From dbb25f7288be2c9d2afe796d63d1a070e353daca Mon Sep 17 00:00:00 2001
From: makefu <github@syntax-fehler.de>
Date: Tue, 8 Nov 2016 16:48:58 +0100
Subject: k 5 Reaktor: harden sed-plugin

---
 krebs/5pkgs/Reaktor/scripts/sed-plugin.py | 17 +++++++++++++++--
 1 file changed, 15 insertions(+), 2 deletions(-)

(limited to 'krebs/5pkgs/Reaktor/scripts')

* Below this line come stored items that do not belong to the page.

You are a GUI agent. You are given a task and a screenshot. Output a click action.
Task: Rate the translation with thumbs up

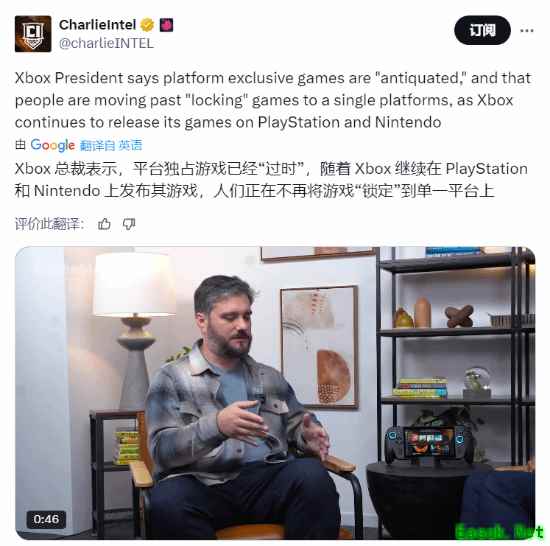(x=104, y=224)
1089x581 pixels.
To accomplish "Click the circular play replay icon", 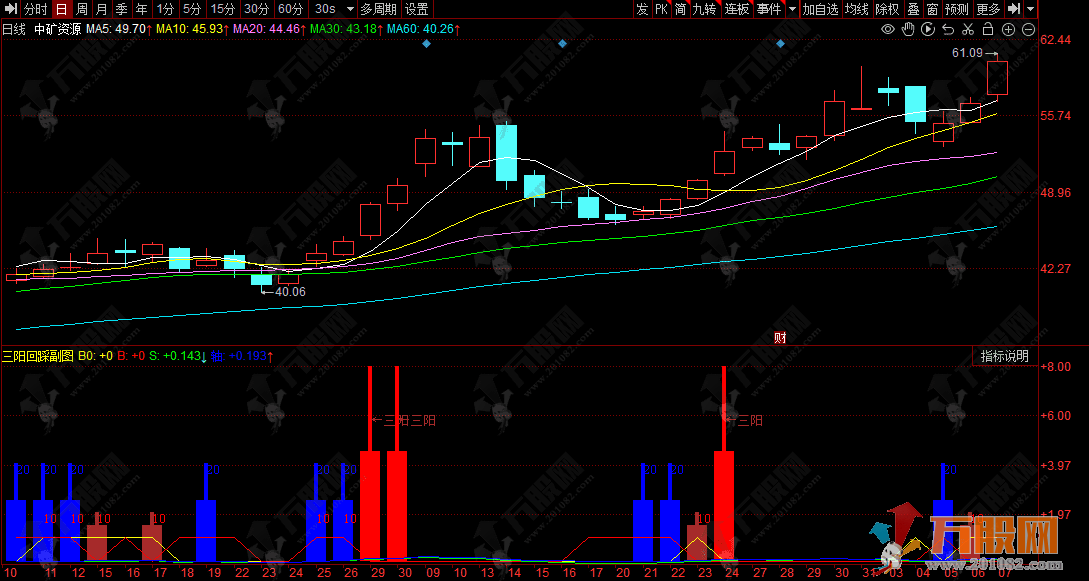I will point(927,29).
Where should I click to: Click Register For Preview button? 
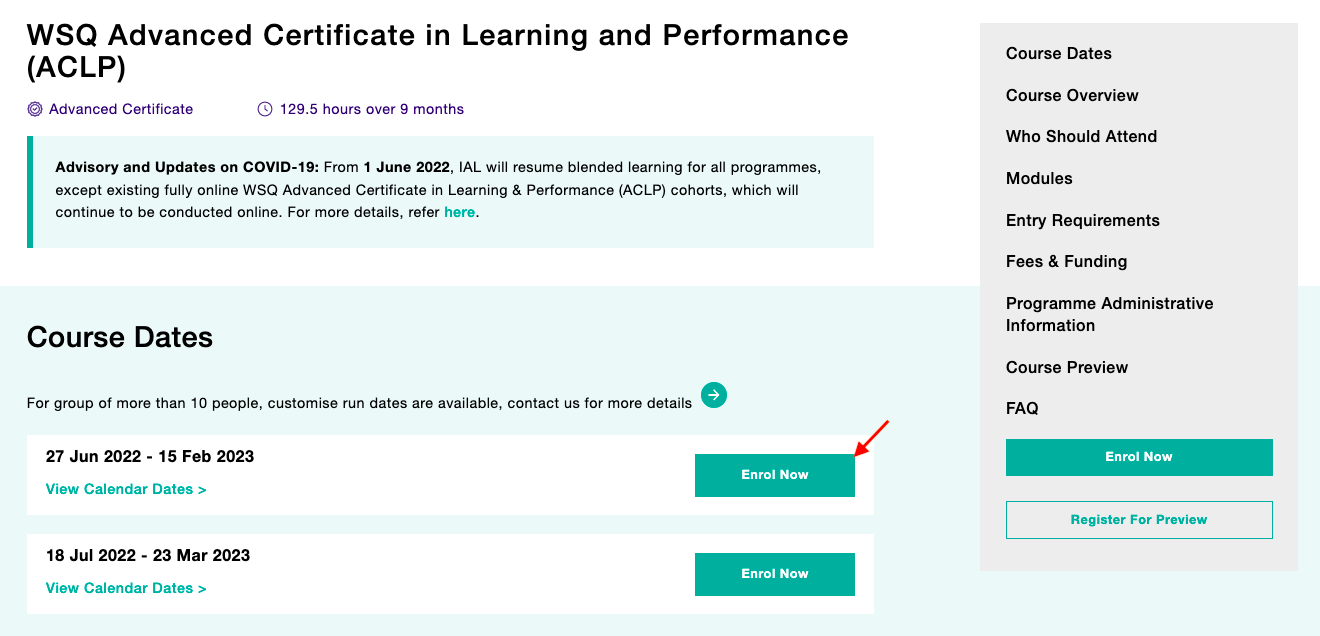[x=1139, y=520]
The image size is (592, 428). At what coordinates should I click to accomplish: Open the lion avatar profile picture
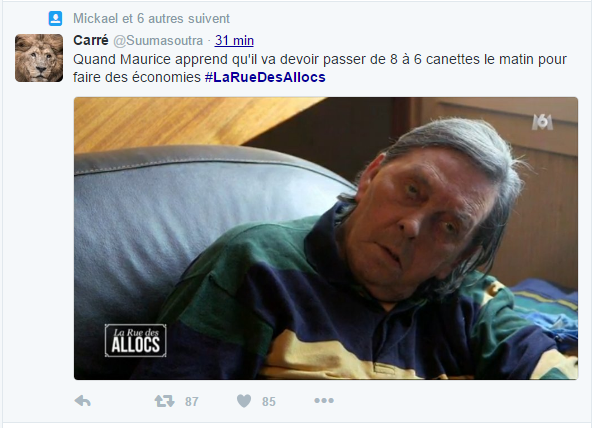(x=39, y=58)
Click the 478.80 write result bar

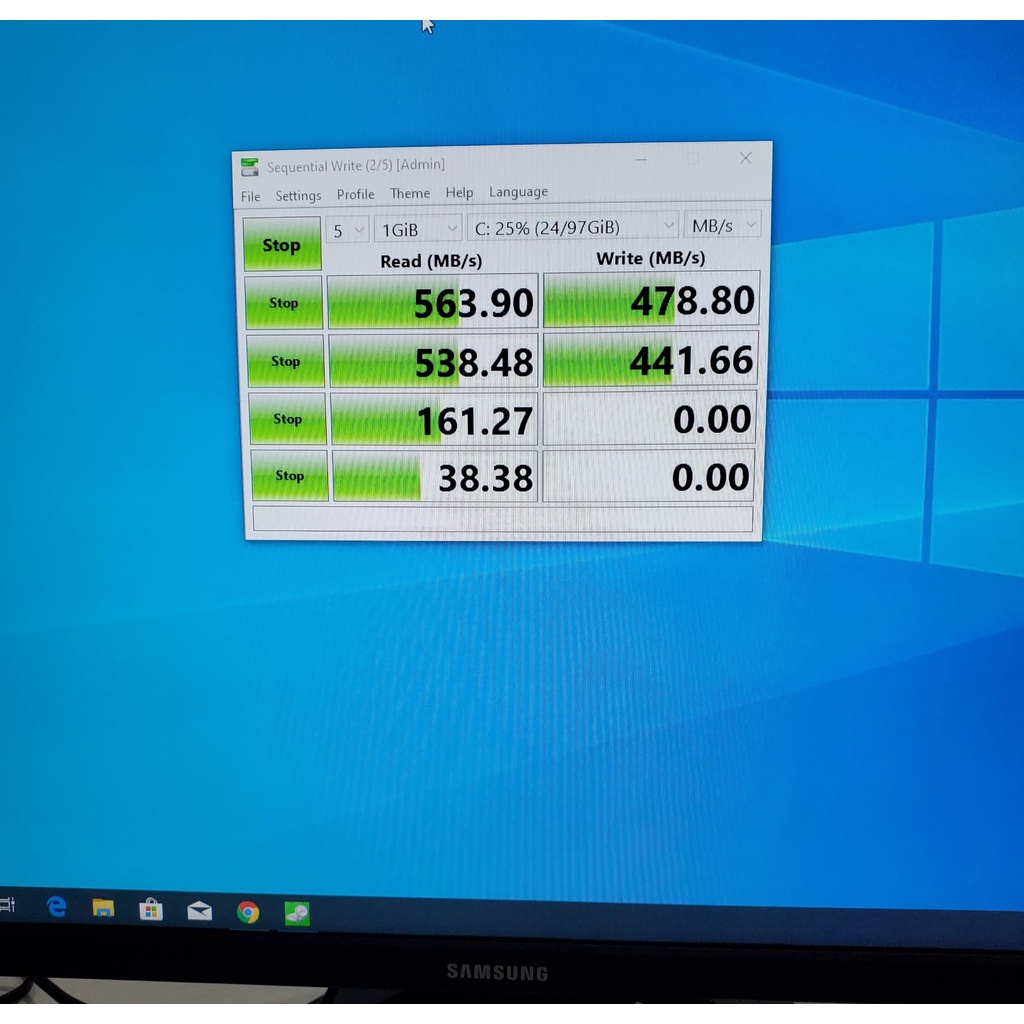(651, 300)
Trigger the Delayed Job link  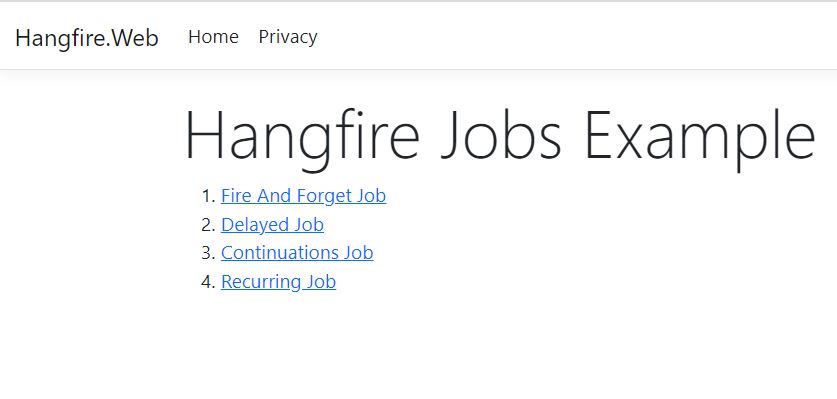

diff --git a/krebs/5pkgs/Reaktor/scripts/sed-plugin.py b/krebs/5pkgs/Reaktor/scripts/sed-plugin.py
index 8103c958..6039aeb4 100644
--- a/krebs/5pkgs/Reaktor/scripts/sed-plugin.py
+++ b/krebs/5pkgs/Reaktor/scripts/sed-plugin.py
@@ -34,9 +34,22 @@ if m:
         flagstr = ''
     last = d.get(usr,None)
     if last:
-        #print(re.sub(fn,tn,last,count=count,flags=flags))
         from subprocess import Popen,PIPE
-        p = Popen(['sed','s/{}/{}/{}'.format(f,t,flagstr)],stdin=PIPE,stdout=PIPE )
+        import shutil
+        from os.path import realpath
+        # sed only needs stdin/stdout, we protect state_dir with this
+        # input to read/write arbitrary files:
+        #   s/.\/\/; w /tmp/i       (props to waldi)
+        # conclusion: sed is untrusted and we handle it like this
+        p = Popen(['proot',
+            # '-v','1',
+            '-w','/', # cwd is root
+            '-b','/nix/store', # mount important folders
+            '-b','/usr',
+            '-b','/bin',
+            '-r','/var/empty', # chroot to /var/empty
+            realpath(shutil.which('sed')),
+            's/{}/{}/{}'.format(f,t,flagstr)],stdin=PIPE,stdout=PIPE )
         so,se = p.communicate(bytes("{}\n".format(last),"UTF-8"))
         if p.returncode:
             print("something went wrong when trying to process your regex: {}".format(se.decode()))
-- 
cgit v1.2.3